Задание> Перепишите без изменений отрывок из текста для чтения. Начните с места, где стоят слова «Показательным также является», и остановитесь после слов «войну и т. п.».

Показательным также является и то, что в современной психологии и культурологии также появились направления, которые утверждают, что этнические характеристики в значительной части своей являются врожденными особенностями человека. Так, еще в первой половине ХХ века американский психолог Кларк Висслер сформулировал понятие о «врожденной культурной экипировки». Известный российский ученый Светлана Лурье в книге «Метаморфозы традиционного сознания» [33] так пишет о взглядах Висслера: «Висслер начинает разделять универсальные культурные модели и конкретное историческое содержание, с которым эти универсальные модели сопрягались. Универсальные культурные модели человека включают речь, материальные черты (жилище, одежду, орудия труда и т. п.), искусство, мифологию, научное познание, религиозную практику, семейную и социальные системы, систему управления, собственность, войну и т. п.

Представленные данные>
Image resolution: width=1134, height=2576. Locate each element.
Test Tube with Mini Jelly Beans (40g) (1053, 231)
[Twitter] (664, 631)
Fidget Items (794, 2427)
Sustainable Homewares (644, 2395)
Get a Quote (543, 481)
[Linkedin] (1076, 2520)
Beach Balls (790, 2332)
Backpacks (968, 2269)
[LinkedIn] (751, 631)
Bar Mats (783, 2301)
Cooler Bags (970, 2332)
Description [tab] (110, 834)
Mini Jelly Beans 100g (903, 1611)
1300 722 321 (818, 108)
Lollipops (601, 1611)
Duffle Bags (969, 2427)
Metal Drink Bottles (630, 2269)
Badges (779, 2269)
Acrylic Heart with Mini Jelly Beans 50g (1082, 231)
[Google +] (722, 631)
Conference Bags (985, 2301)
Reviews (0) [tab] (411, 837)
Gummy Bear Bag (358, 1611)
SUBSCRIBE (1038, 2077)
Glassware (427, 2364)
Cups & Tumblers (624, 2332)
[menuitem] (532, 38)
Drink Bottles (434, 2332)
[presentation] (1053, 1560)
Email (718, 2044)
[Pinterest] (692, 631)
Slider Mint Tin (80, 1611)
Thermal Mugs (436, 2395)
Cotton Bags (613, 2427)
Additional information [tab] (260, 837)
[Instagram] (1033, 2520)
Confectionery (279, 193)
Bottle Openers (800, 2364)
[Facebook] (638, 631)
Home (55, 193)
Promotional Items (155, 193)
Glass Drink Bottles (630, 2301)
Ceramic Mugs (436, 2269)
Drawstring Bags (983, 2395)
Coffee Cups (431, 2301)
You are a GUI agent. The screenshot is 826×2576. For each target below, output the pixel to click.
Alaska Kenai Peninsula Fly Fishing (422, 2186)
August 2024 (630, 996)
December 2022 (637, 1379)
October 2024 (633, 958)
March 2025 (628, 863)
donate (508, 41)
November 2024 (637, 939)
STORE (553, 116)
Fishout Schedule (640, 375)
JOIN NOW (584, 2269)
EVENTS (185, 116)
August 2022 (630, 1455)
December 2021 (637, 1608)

Решение задания>
Показательным также является и то, что в современной психологии и культурологии также появились направления, которые утверждают, что этнические характеристики в значительной части своей являются врожденными особенностями человека. Так, еще в первой половине ХХ века американский психолог Кларк Висслер сформулировал понятие о «врожденной культурной экипировки». Известный российский ученый Светлана Лурье в книге «Метаморфозы традиционного сознания» [33] так пишет о взглядах Висслера: «Висслер начинает разделять универсальные культурные модели и конкретное историческое содержание, с которым эти универсальные модели сопрягались. Универсальные культурные модели человека включают речь, материальные черты (жилище, одежду, орудия труда и т. п.), искусство, мифологию, научное познание, религиозную практику, семейную и социальные системы, систему управления, собственность, войну и т. п.